Winner of the American Library Association's W. Y. Boyd Award for Excellence in Military Fiction

Two mighty armies blunder toward each other, one led by confident, beloved Robert E. Lee and the other by dour George Meade. They’ll meet in a Pennsylvania crossroads town where no one planned to fight.

In this sweeping, savagely realistic novel, the greatest battle ever fought on American soil explodes into life at Gettysburg. As generals squabble, staffs err. Tragedy unfolds for immigrants in blue and barefoot Rebels alike. The fate of our nation will be decided in a few square miles of fields.

Following a tough Confederate sergeant from the Blue Ridge, a bitter Irish survivor of the Great Famine, a German political refugee, and gun crews in blue and gray, Cain at Gettysburg is as grand in scale as its depictions of combat are unflinching.
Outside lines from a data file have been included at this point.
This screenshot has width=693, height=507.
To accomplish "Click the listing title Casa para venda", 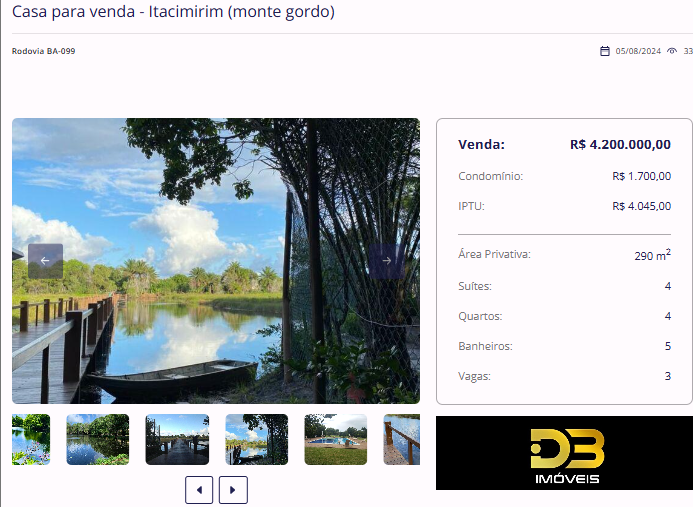I will pos(173,11).
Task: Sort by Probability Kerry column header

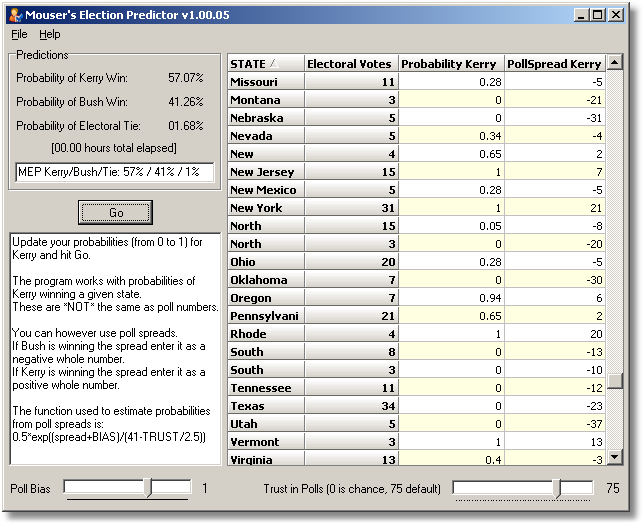Action: pyautogui.click(x=451, y=64)
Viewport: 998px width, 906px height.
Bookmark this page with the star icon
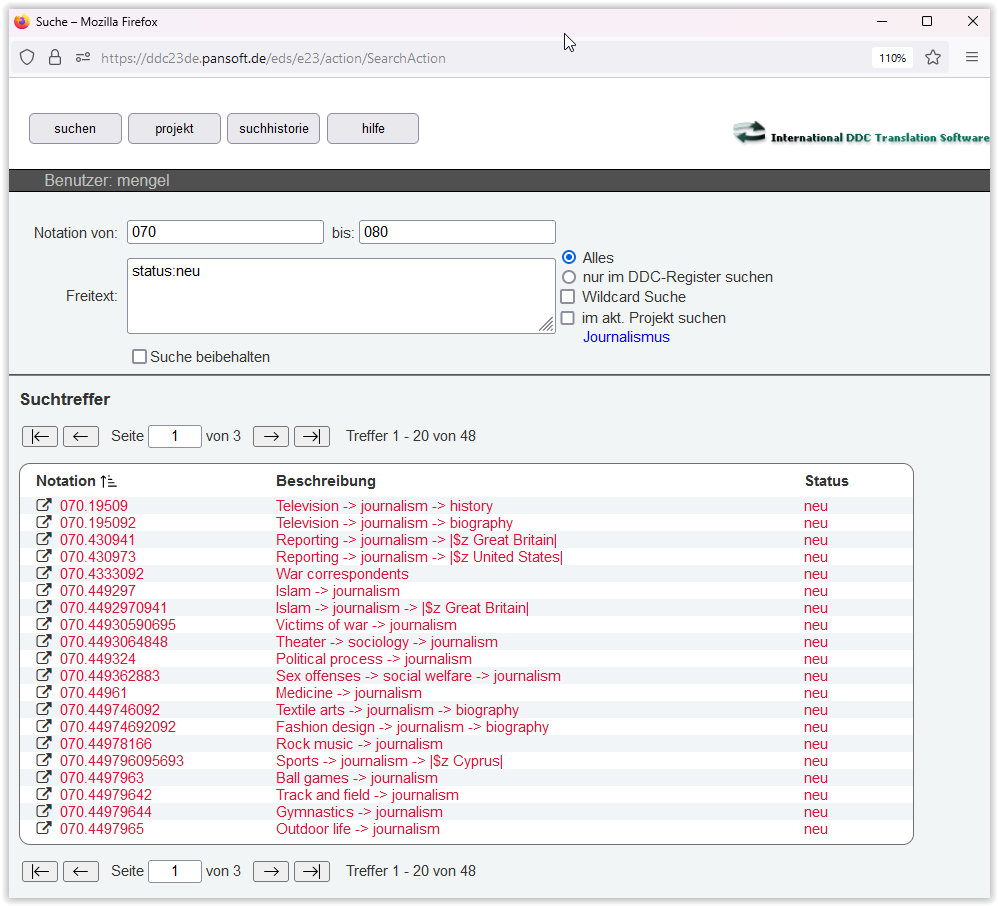(x=933, y=58)
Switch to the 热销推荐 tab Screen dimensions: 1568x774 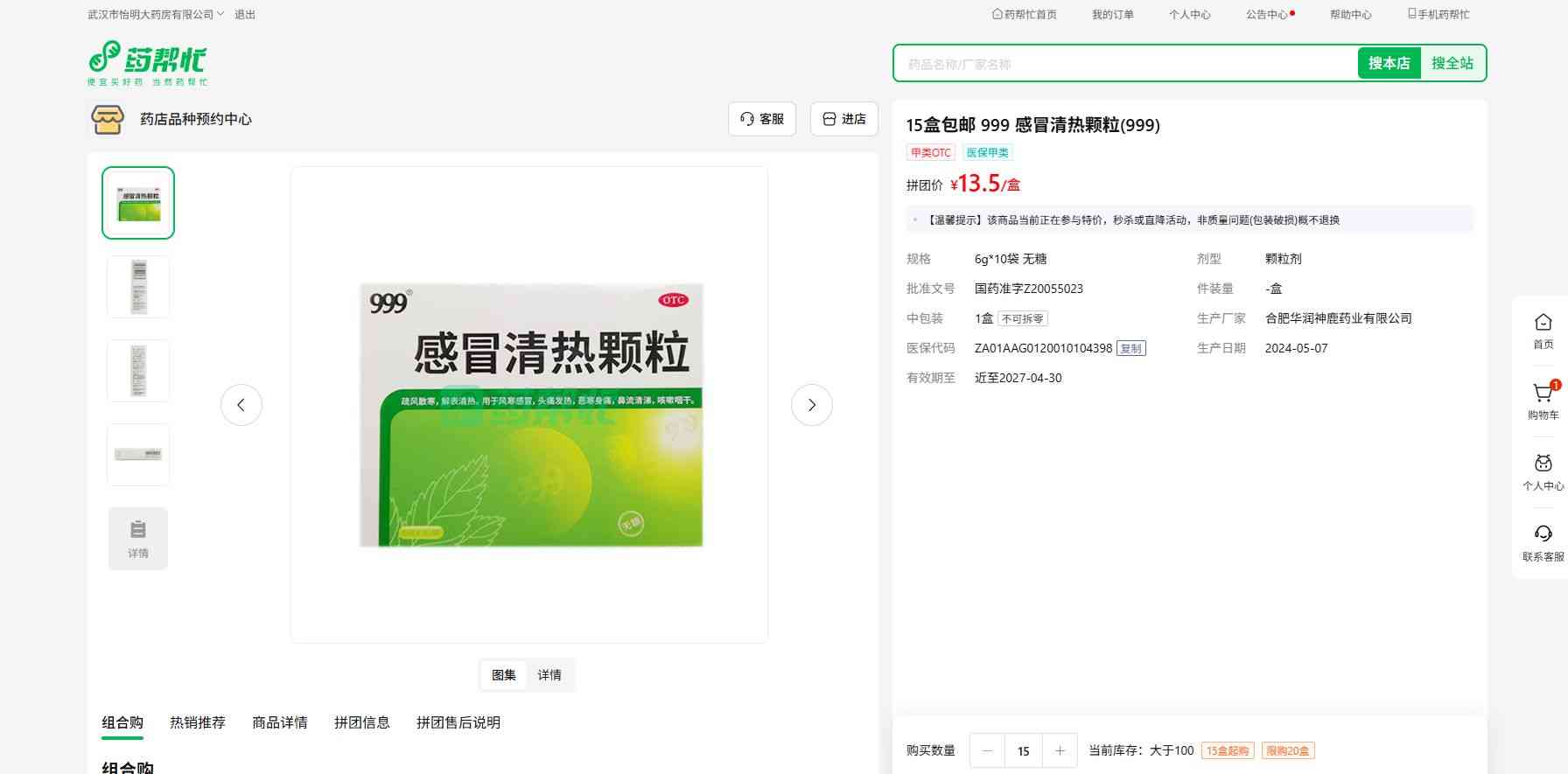coord(198,722)
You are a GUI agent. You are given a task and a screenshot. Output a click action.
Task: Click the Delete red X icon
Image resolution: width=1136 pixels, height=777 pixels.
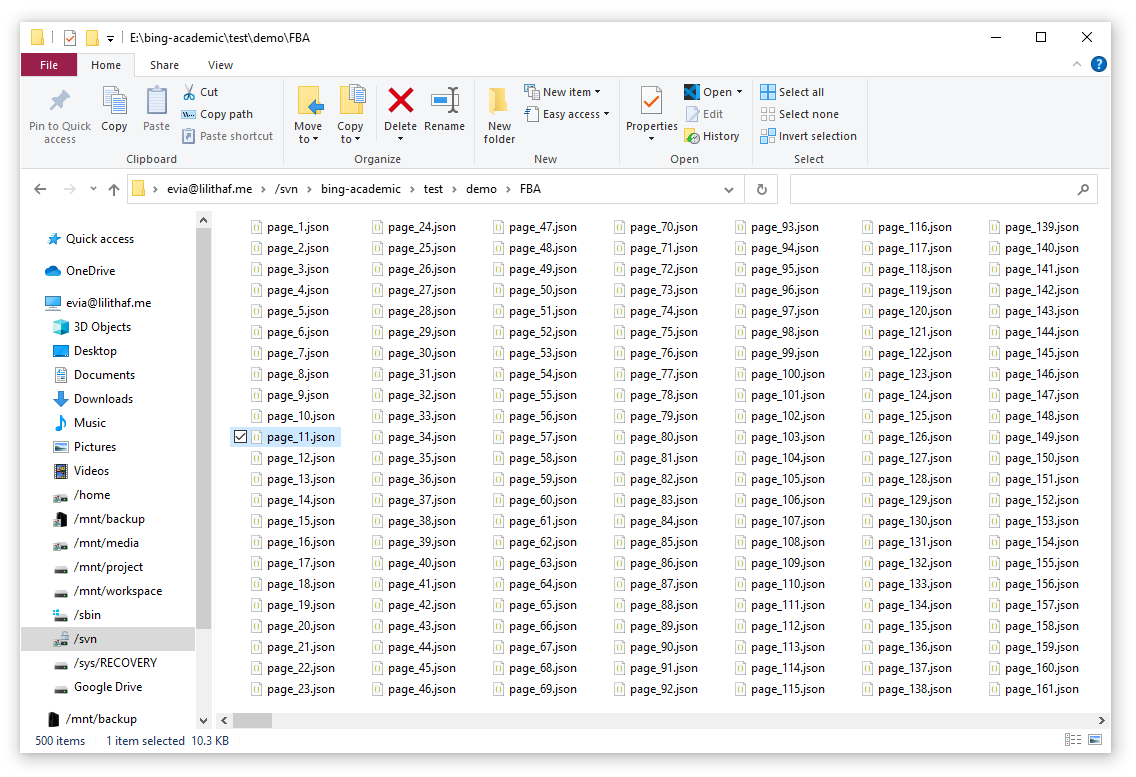point(400,101)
For three days, battle rages. Through it all, James Longstreet is haunted by a vision of war that leads to a fateful feud with Robert E. Lee. Scheming Dan Sickles nearly destroys his own army. Gallant John Reynolds and obstreperous Win Hancock, fiery William Barksdale and dashing James Johnston Pettigrew, gallop toward their fates….

There are no marble statues on this battlefield, only men of flesh and blood, imperfect and courageous. From New York Times bestselling author and former U.S. Army officer Ralph Peters, Cain at Gettysburg is bound to become a classic of men at war.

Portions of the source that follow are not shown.